The work behind what3words isn't the algorithm. It's the word list used. They have linguistics who check the sounds of words, are they too similar to another word are they rude, etc, etc..
It'd be interesting to apply a Hilbert curve [0] to the Earth with the PGP Word List, with the even/odd list being used for each hemisphere, or used normally as a check. [1]
This is basically what S2 the library I use in https://wherewords.id does, except I don't use the pgp word list because it is too short and would lead to requiring too many words per place.
I agree that this is a solution in search of a problem. Don't get me wrong. It's very clever and fun. But it also suffers from a lot of problems traditional solutions like street addresses and the use of landmarks don't. Those issues have been well-documented elsewhere.
The biggest issue this type of solution faces is a lack of standardization. There's this, What3Words, other people's hobbyist versions, Google has something like this built into their map product, etc. Every additional implementation is yet another nail in the coffin of the very concept.
The only way it would gain traction is if it were a government-mandated system. But every government already has one, and the benefits of adopting such a system don't outweigh the costs yet.
This is true, but only because none of the systems have critical mass. It'd only need a couple of car manufacturers to agree on a system like this for their gps and it'd take over pretty quick.
And it's rubbish for memorizing or entering quickly based on what you've heard over the phone. So much so that almost nobody I know uses it for gps in cars, they all use rather inaccurate zip codes or addresses that require a huge database on device, are fiddly to enter, are awkward to keep up to date and are very inaccurate.
Telling a location over the phone when you are in an emergency comes to mind. Easier to remember than a series of numbers as is the case latitude/longitude.
Non-rhetorical question: who has to remember it and why?
Is this primarily a work-around for the problem of it not being possible for a mobile phone handset to display the location during a voice call? If so, maybe someone should fix that problem because there might be other things that the caller might want to refer to on the screen while calling.
It's slightly hilarious, in a way. I can imagine a conversation with the inventor: How much memory does a typical phone have? And you're telling me that we should use this proprietary system for encoding coordinates so that the user can more easily memorise the coordinates? Tell me, do you use a similar system for memorising your friends' telephone numbers?
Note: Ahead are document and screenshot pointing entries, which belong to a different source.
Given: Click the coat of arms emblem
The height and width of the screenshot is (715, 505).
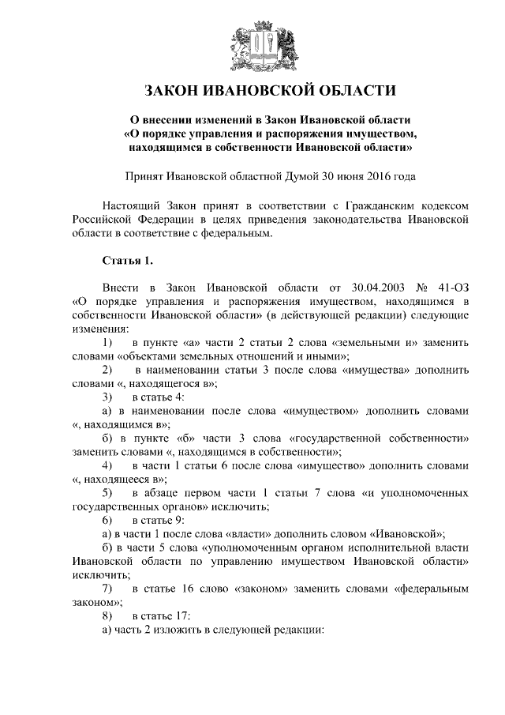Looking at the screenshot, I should [x=252, y=44].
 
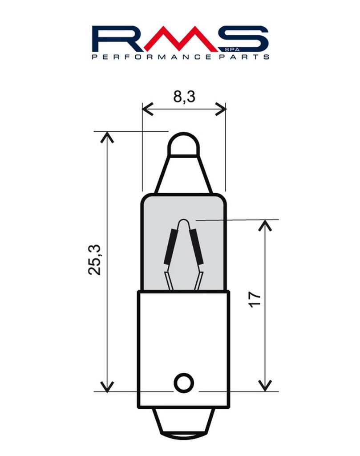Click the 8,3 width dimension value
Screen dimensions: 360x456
(x=184, y=97)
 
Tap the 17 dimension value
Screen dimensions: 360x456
(x=255, y=299)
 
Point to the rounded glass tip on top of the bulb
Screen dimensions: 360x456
(x=184, y=144)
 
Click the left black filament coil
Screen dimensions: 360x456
(x=170, y=246)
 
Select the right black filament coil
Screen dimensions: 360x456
(x=196, y=246)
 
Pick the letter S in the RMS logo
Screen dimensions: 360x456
(x=243, y=38)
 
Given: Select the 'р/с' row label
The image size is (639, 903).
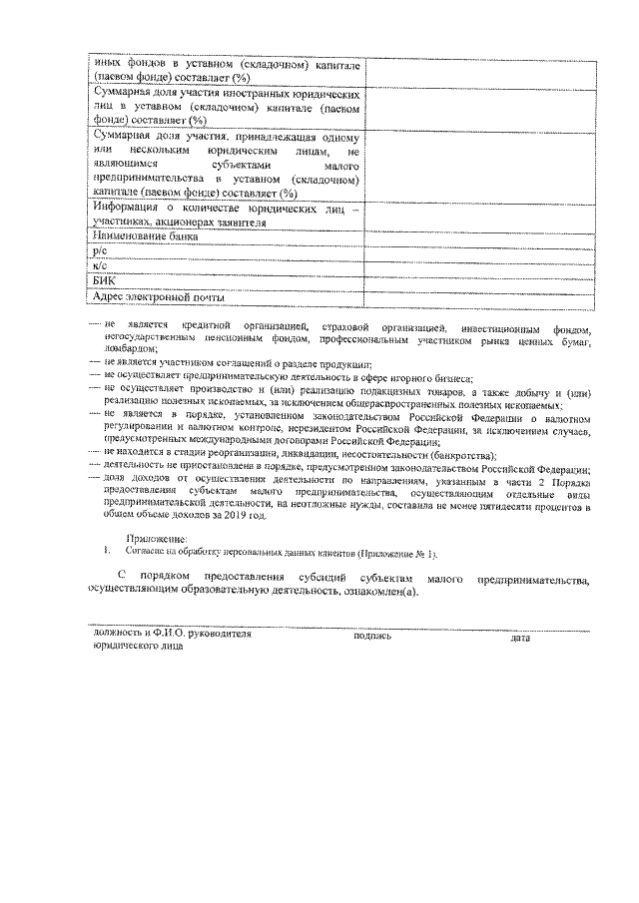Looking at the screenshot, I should click(98, 252).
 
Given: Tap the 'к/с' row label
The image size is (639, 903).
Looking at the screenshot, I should click(98, 267).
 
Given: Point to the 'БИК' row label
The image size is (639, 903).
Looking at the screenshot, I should click(103, 282).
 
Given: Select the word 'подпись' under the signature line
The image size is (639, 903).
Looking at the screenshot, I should click(372, 636).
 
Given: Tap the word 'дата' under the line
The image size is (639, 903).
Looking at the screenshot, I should click(519, 636).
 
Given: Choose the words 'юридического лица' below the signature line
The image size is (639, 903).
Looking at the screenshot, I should click(137, 647).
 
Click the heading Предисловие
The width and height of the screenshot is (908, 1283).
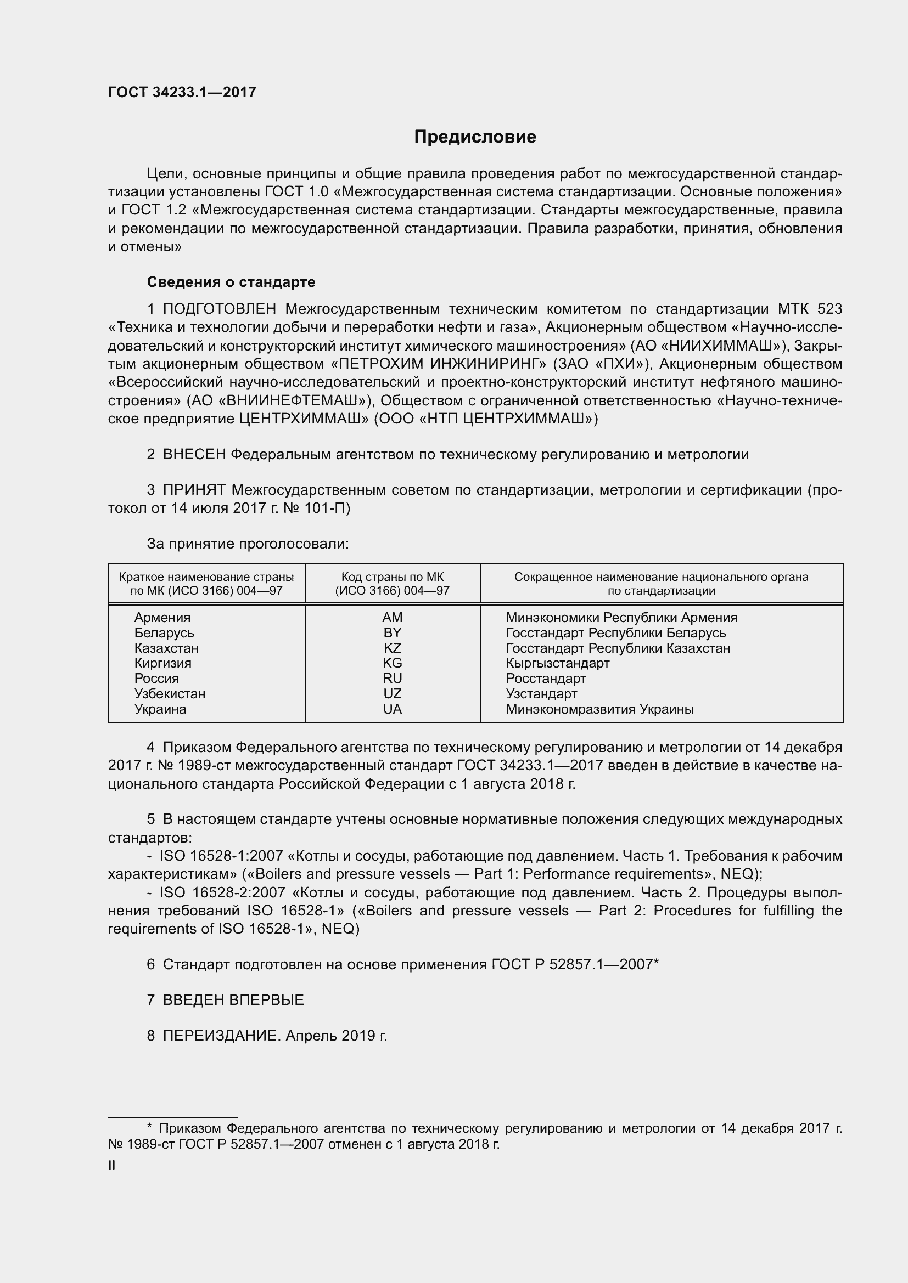(x=475, y=137)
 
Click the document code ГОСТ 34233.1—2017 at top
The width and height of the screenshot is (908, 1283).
(x=182, y=93)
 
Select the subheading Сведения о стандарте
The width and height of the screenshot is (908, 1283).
(x=231, y=282)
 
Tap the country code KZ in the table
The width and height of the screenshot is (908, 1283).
(x=392, y=648)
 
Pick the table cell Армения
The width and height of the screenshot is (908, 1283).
(x=162, y=618)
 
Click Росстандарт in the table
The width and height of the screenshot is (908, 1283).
(x=546, y=679)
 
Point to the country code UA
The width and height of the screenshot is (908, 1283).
(x=392, y=709)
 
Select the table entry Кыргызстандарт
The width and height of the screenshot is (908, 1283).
(x=557, y=663)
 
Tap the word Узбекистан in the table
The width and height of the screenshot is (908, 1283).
(x=170, y=693)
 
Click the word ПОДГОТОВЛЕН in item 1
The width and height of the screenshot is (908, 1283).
(x=220, y=309)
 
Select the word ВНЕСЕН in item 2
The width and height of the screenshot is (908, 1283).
(x=194, y=454)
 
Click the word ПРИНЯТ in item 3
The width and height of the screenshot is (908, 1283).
(x=194, y=490)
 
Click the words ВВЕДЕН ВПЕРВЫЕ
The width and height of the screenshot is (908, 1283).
(x=233, y=1000)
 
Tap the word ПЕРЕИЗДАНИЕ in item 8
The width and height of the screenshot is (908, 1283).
(x=220, y=1036)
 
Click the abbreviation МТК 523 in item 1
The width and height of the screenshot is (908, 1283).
(x=810, y=309)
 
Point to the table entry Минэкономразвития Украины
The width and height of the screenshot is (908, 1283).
(x=599, y=709)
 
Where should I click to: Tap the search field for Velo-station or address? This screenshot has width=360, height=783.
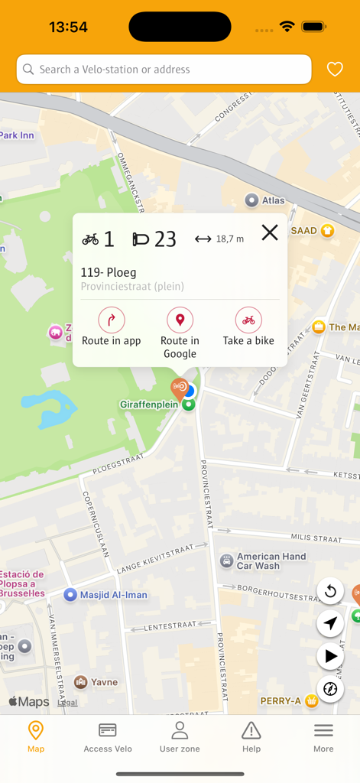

Of course in the case of emergency calls it really should not be beyond the wit of man to implement a system so that the owner of a phone can configure it to automatically send its location to the other party when an emergency call is initiated. I'm fairly privacy-conscious but I'd probably enable that one.
> tell me, do you use a similar system for memorising your friends' telephone numbers?
I have used the major system for memorizing numbers including phone numbers. It's a very similar system.
Long streams of numbers are not great for memorizability or accurate entry or human communication. Did you ever try https://file.pizza/ ?
This is also why private keys are typically described as a sequence of words from a wordlist. Used in blockchains, PGP, keybase, etc. It does solve a real problem.
The wordlist is surprisingly hard work. The first location I clicked on fixphrase had as one of its words 'french'. That's potentially pretty confusing. It's super hard to get a good wordlist, and it's not just negative words, words that are particularly unusual or words likely to create bad combinations, it's also removing homonyms, words likely to be confused (capital/capitol, carless/careless), geographic words, or words that are combinations of other words in the word list.